CG: Honestly I’m gonna have to go Option C and pick the Chris-Brown-dressed-as-off-set-Leto-Joker-editor-in-chief of the alt-weekly Karen McLaren is writing for, who basically says “I’m trying to fuck you but I like your writing” in a scene about GIVING IT ALL TO THE STORY. They hook up. Anything can happen on the Strip.

Also, doesn’t Sisto basically figure out who the serial killer is within like…. 20 minutes of the show? Given that they’re kind of making Bass out to be like the ‘80s L.A. Hannibal in terms of just how deep his design goes, I have no idea why this show is showing you all of its cards. It’s like slamming cards up your nose, actually.

WCW: The odd thing about the detective side of the show is that it’s literally so banal that it’s hard to even pay attention enough to make sense of what’s happening. They slam the cards up, until you’re like “No, these can’t be the cards,” and your eyes glaze over. An easy conclusion, though, is that everyone is super bad at their job. The undercover cop throwing coke around the club, the wiry asshole partner and Sisto — who is just like so worried and emotionally fraught about nothing all the time that he can’t make any good decisions about how to catch this person. Feels like Bass is so savage that he’s making himself unbelievably easy to catch.

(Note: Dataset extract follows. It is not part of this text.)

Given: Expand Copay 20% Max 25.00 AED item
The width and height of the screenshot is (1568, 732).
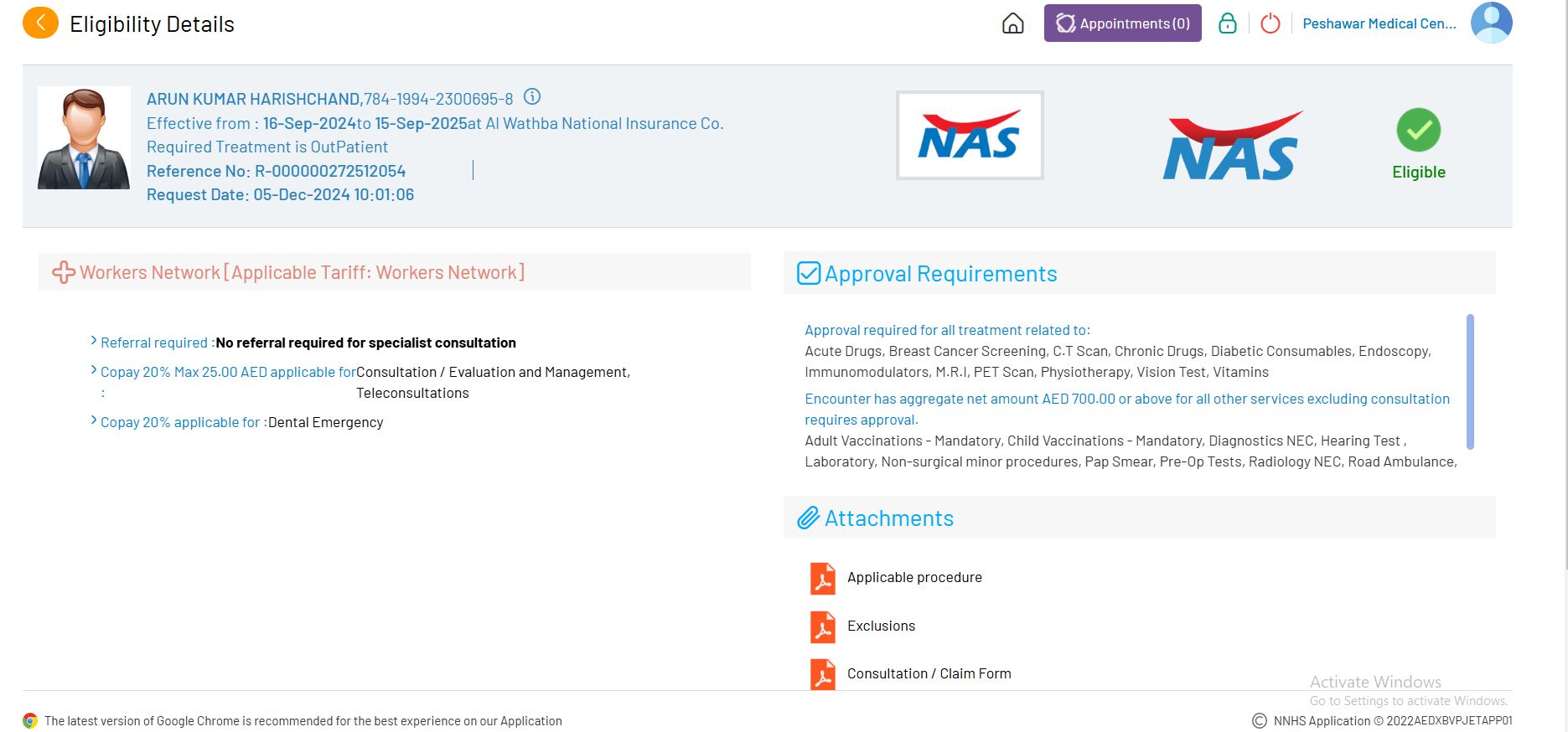Looking at the screenshot, I should (94, 370).
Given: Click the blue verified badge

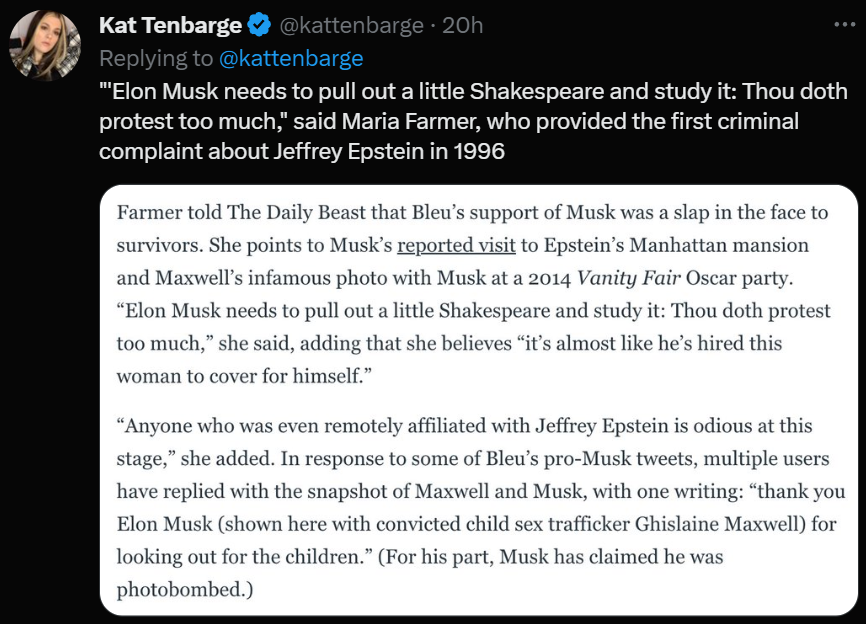Looking at the screenshot, I should [259, 26].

With plots like this — especially the whole thing in the last episode when they are scrambling for a full half-hour to figure out the whereabouts of the missing girl Westwick left the club with — you have to sort of throw logic and any concern with stakes out the window. Wicked City is just like this savage tsunami of sex, drugs, rock’n’roll and undirected psychosexual tension, where everyone talks to each other like robots set to “Dumb Noir,” makes up this fake idea of what the ‘80s was like, and turns the drama to 11. In that way, it’s kind of like the TV equivalent of Orgy’s cover of “Blue Monday.” It’s hard to explain, but it’s actually pretty Sick. What do you feel like the Sickest element of the show is, C? Where’s the appeal for you?

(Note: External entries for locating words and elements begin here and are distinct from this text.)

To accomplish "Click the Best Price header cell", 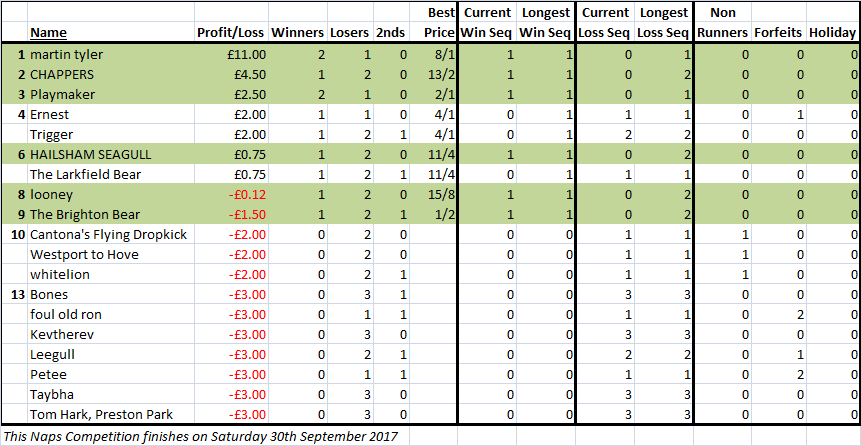I will (439, 23).
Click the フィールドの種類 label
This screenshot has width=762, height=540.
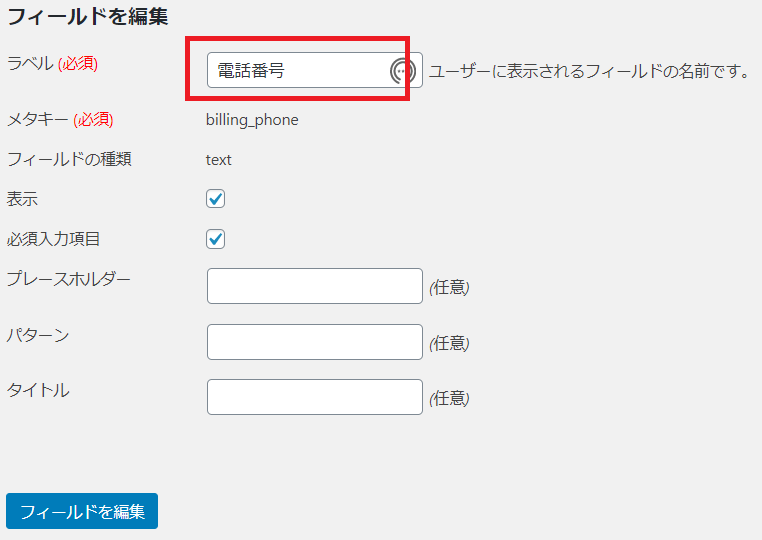pos(69,159)
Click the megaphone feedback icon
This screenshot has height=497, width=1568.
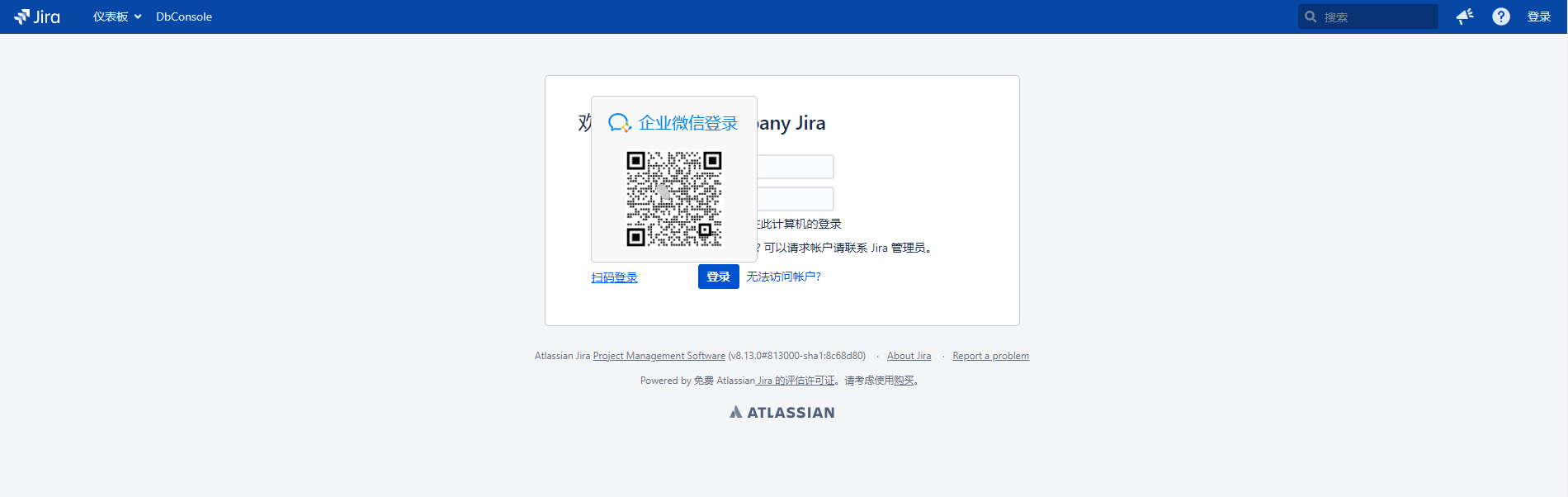(x=1465, y=17)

CG: It’s the Strip, man. The fucking Strip.

Also, the face-smashing ‘80s references to pull you into the time. Peter Frampton billboard? The Whiskey? “Tainted Love,” cuz ‘80s. I’m all in.

WCW: Everything is becoming cluttered with prestige TV, and it’s hard to give a particular, furrowed-brow fuck about any of it. Gone are the days of Mad Men Season 4 watercooler talk; there are too many choices to really unify behind any particular one show.

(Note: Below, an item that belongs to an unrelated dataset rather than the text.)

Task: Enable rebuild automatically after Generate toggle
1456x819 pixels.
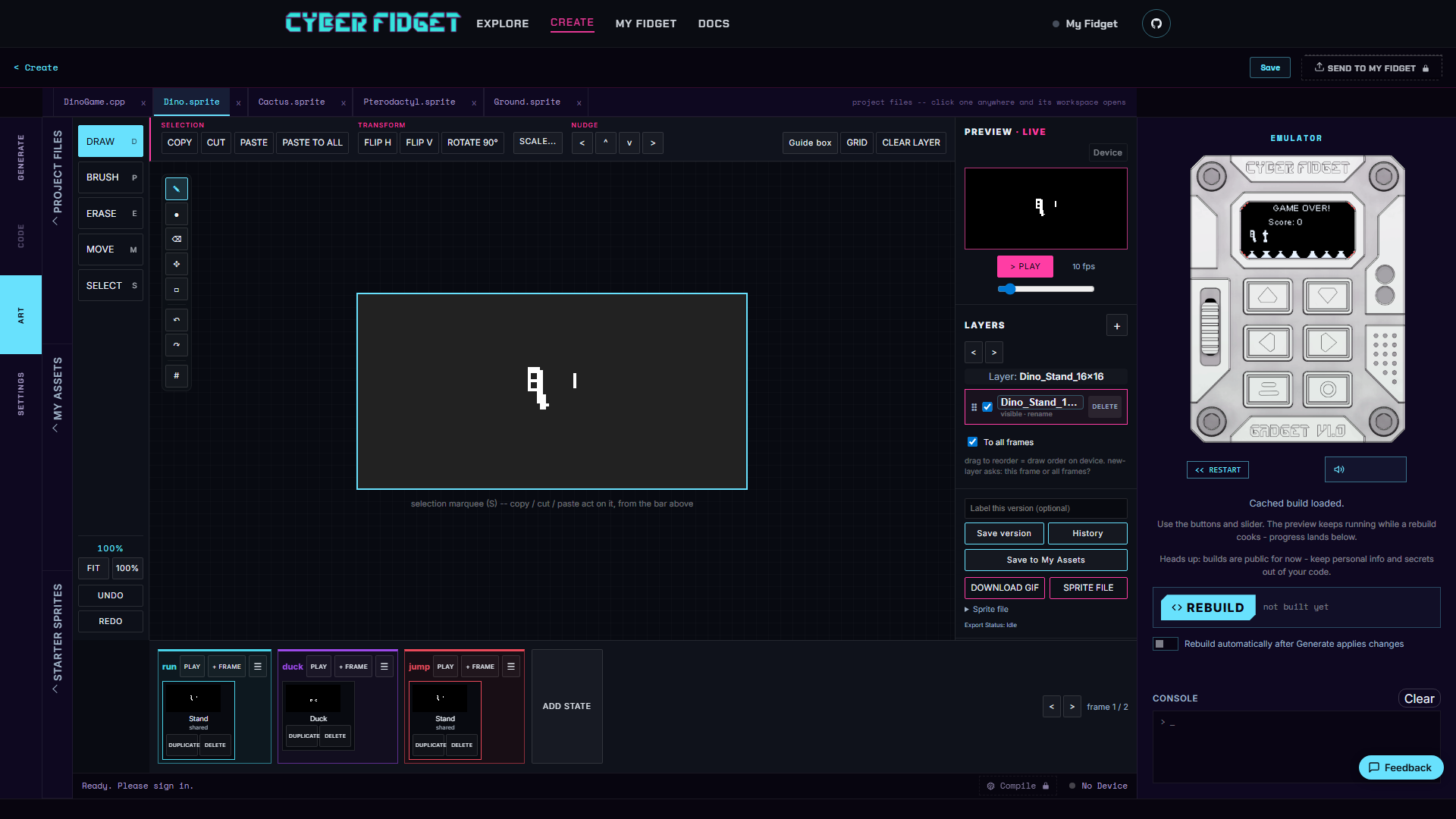Action: pos(1165,644)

We need more outright Strip-heavy savagery like Wicked City on the bad TV tip. We need the ABC-friendly bathroom key bumps, awkward threesomes, forced cultural references and the ghoulish, Chuck Bass-core, bug-eyed psycho-mugging and dramatic chin juts to keep coming in full force. Then we can pretend we’re plowing through an 8-ball and blasting “Dangerzone” on repeat in a windowless shag-carpeted basement for the rest of time — or at least, until the end of the season. Chances are, it’ll just be one.

CG: Anything can happen on the Strip.